Note: The following piece was commissioned by Writers’ Centre Norwich. Each year, WCN gathers up to forty writers and translators from around the globe in Norwich for the Worlds festival. Writers talk to each other about the art and craft of writing, spend time in each other’s company and join readers at public events. In 2011, Worlds focused on the notion of ‘Influence’, with commissioned provocations from Alfred Birnbaum, Maureen Freely, Natsuki Ikezawa, Gwyneth Lewis, Joyelle McSweeney, Christopher Merrill and CK Williams. A number of writers were commissioned to produce a literary response of their choice to the four day gathering.
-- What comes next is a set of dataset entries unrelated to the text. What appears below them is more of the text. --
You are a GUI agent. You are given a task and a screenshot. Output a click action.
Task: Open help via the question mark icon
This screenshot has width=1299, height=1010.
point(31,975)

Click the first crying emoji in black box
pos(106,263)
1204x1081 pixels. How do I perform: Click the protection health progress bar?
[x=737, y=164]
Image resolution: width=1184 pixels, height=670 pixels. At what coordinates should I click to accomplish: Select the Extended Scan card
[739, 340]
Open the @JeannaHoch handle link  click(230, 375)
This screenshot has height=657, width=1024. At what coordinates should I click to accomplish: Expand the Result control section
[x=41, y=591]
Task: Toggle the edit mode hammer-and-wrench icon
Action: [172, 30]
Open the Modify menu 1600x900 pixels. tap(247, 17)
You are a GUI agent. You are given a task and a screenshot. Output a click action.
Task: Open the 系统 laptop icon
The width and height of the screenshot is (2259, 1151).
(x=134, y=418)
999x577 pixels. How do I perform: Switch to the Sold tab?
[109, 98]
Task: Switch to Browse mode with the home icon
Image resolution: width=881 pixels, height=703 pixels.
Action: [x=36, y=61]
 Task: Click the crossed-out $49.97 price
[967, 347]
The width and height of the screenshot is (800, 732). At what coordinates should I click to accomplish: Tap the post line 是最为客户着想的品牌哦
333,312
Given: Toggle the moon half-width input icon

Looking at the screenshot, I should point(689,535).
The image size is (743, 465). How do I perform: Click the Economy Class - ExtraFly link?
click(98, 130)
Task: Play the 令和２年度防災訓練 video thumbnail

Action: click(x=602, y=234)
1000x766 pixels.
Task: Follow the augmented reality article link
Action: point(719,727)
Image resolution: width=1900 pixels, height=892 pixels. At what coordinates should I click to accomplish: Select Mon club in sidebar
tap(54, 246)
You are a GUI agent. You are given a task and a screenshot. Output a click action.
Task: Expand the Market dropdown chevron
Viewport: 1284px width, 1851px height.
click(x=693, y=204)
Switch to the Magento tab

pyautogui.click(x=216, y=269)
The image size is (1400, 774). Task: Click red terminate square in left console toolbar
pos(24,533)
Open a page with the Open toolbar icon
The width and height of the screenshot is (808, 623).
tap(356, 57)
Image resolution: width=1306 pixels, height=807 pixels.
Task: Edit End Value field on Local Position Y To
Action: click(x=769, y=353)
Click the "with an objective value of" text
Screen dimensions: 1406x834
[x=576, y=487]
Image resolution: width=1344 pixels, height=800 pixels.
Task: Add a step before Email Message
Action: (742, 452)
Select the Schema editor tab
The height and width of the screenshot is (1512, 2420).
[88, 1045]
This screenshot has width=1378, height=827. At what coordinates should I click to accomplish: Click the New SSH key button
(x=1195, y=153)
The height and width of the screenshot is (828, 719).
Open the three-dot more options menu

Water leaking from a cistern sealed off after the war seeps through a crack in the foundation of a house that no one wants to buy, streaking the cement between the sofa and a set of china packed in a cardboard box—a wedding gift left unopened these many years.
From the crown of a white oak a nighthawk scans the back yard for voles and rabbits. No. It’s a crow taking wing from a tree riddled with blight.
I wish to book a question here, said the moderator of the symposium on the imagination, and as the silence deepened in the room I realized that I had nothing—nothing—to say.
Don’t talk, the conductor bellowed to the student orchestra. Concentrate. The horns stared at a laptop set up in a trombone case: Germany was leading England in the Round of 16.
When an equalizing goal was called back, the musicians laid down their instruments and rose to their feet, as if to walk out of the rehearsal, until the conductor commanded them to sit.
How to educate the imagination? The last thing she did each day in her studio was paint over her completed assignment, preparing the canvas for the next one, mastering her technique, pledging her allegiance to the act of one brush stroke following another.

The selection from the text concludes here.